Problem description: In the patch review comment, which package is CommandFormat recommended to move to?

Supplied text:
★ ★ ★ ★
Tsz Wo (Nicholas), SZE added a comment - 03/Jun/08 02:14 AM
I like the idea of defining an abstract class for all shell commands. Not able to review the whole patch yet. Here are some comments:
  • It is good to move CommandFormat to fs.shell package
  • Instead of initializing Command.args in subclasses, it is better to initialize in Command constructor.
  • In Command, the default constructor can be removed. Members like fs and args can be declared as final.
  • ContentSummary.HEADER should be final. This is probably my fault when I introduced it.
  • For parsing String to get the first line, it is more efficient to use substring(...) than split(...)
    int eol = s.indexOf('\n');
    String firstline = eol<0? s: s.substring(0, eol);
  • In QuotaExceededException, constructors QuotaExceededException(String msg) and QuotaExceededException(String path, long quota, long count) are not used anywhere. I suggest to remove them. When creating an instance by QuotaExceededException(long quota, long count), the error message does not look nice since path=="". QuotaException sounds better to me and it includes all quota related issues.
  • INodeDirectoryWithQuota should be defined in a new file INodeDirectoryWithQuota.java
  • verifyQuota(long quota, long count) should be static.
★ ★ ★ ★
Entries supplied:
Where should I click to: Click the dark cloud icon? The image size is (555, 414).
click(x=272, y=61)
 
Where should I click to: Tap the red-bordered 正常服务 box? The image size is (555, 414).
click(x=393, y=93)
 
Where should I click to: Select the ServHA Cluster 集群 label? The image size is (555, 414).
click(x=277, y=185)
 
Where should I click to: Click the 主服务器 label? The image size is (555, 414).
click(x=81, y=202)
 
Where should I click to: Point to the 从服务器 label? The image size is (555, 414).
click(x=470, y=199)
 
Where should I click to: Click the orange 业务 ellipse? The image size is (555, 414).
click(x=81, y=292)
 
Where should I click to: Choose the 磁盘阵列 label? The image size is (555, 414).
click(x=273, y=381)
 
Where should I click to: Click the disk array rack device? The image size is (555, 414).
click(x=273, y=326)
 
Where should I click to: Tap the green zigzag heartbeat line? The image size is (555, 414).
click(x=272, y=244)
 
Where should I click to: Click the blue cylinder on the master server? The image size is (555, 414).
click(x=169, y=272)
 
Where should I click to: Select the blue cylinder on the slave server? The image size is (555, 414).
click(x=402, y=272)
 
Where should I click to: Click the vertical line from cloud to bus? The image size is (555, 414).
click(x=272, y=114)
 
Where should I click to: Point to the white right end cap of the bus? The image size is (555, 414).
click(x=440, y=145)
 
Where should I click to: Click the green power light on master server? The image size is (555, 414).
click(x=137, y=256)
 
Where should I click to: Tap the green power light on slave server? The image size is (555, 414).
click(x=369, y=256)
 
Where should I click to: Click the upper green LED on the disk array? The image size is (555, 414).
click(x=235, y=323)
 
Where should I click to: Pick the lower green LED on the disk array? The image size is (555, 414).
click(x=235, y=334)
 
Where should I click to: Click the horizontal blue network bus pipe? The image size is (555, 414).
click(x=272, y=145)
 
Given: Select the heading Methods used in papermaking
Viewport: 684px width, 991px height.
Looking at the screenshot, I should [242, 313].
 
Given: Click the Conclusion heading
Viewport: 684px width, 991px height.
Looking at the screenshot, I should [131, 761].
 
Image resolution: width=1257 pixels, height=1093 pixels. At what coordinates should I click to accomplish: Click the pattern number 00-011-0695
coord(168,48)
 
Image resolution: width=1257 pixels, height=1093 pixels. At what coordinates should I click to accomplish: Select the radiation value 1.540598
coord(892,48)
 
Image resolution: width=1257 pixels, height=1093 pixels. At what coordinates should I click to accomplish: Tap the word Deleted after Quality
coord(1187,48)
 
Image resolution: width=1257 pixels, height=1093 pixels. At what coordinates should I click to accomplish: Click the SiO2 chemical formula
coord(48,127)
★ ★ ★ ★
Task result: The fs.shell package.